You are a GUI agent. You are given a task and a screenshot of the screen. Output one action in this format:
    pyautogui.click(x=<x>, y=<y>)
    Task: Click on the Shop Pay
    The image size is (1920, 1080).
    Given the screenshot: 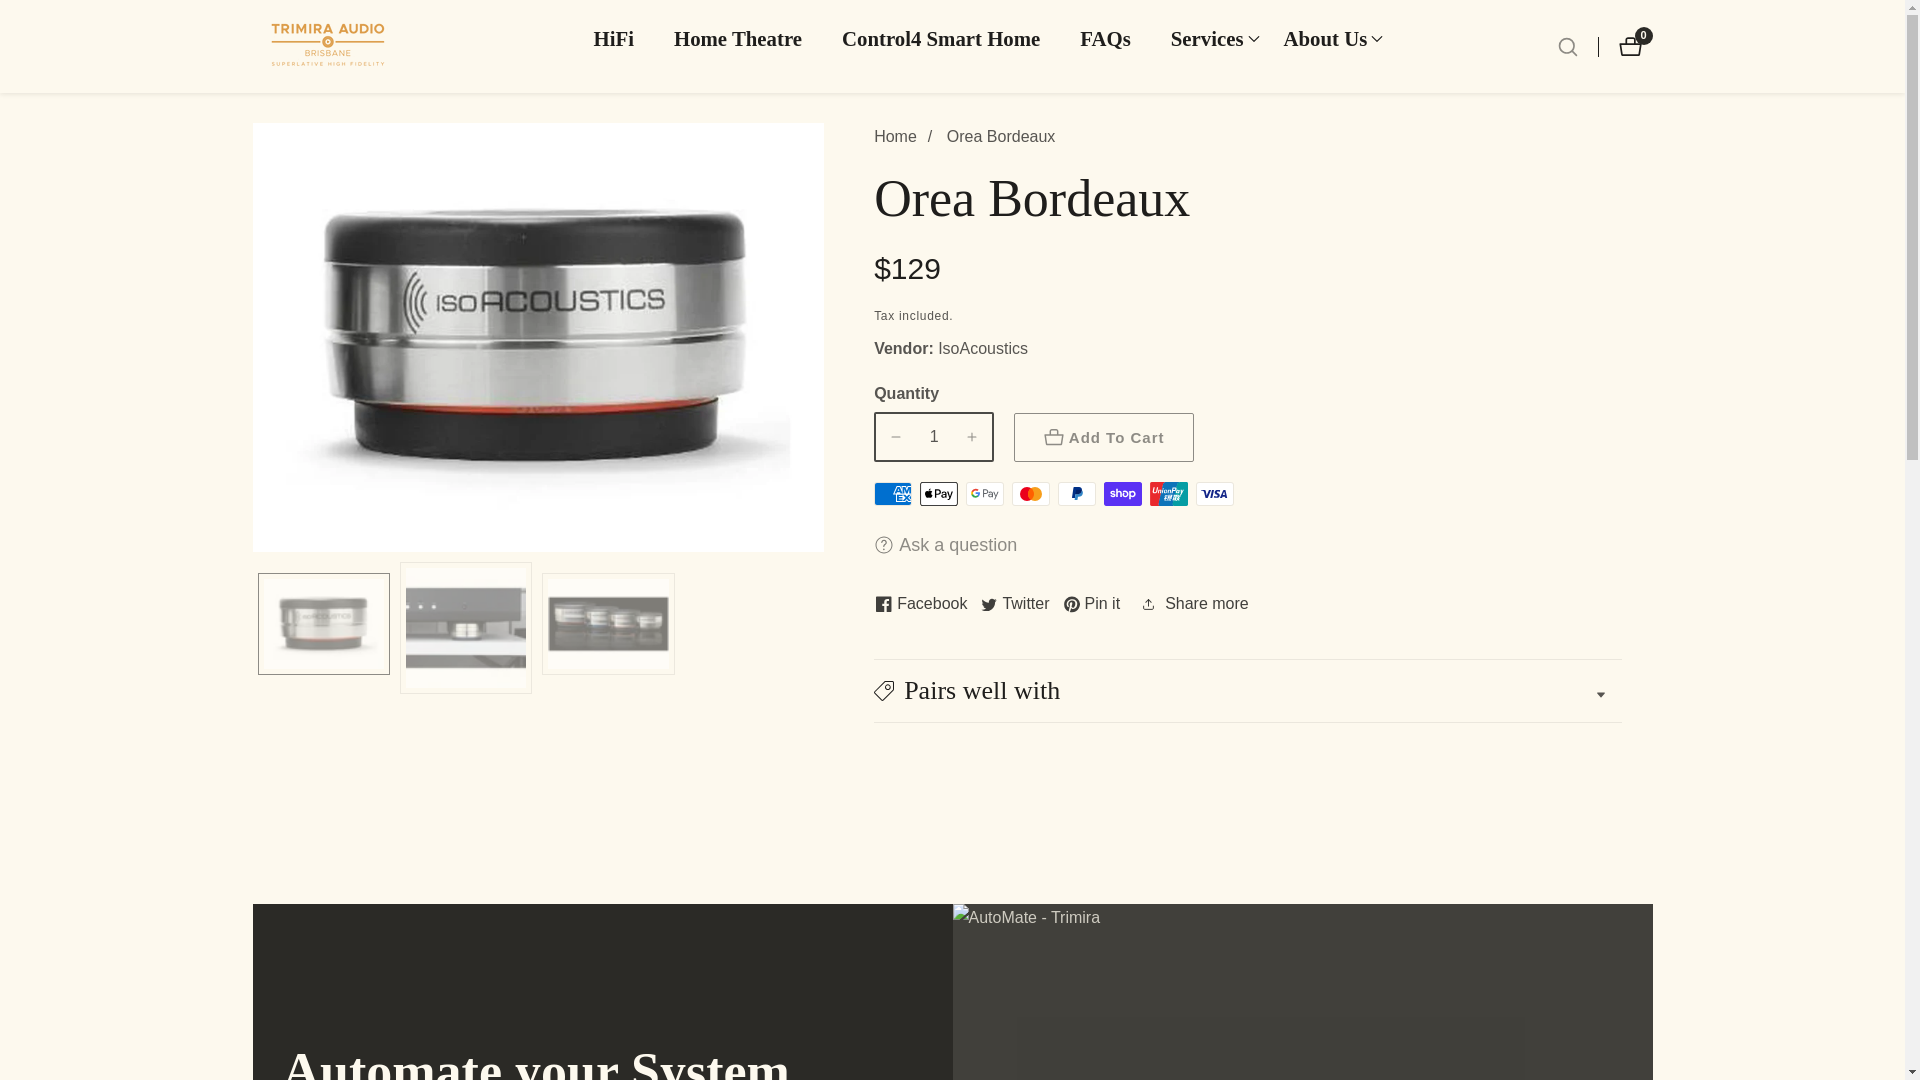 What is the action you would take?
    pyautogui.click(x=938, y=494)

* * *

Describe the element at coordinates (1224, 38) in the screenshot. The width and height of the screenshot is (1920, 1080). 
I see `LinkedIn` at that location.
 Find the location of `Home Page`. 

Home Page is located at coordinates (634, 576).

Directive: Render the lines from the one containing "You are a GUI" through the one containing "The image size is (1920, 1080)." as a Markdown table with the columns Number and Line Text, skipping any blank lines.

Expected output:
| Number | Line Text |
|---|---|
| 1 | You are a GUI agent. You are given a task and a screenshot of the screen. Output one action in this format: |
| 2 |     pyautogui.click(x=<x>, y=<y>) |
| 3 |     Task: Click on the Shop Pay |
| 4 |     The image size is (1920, 1080). |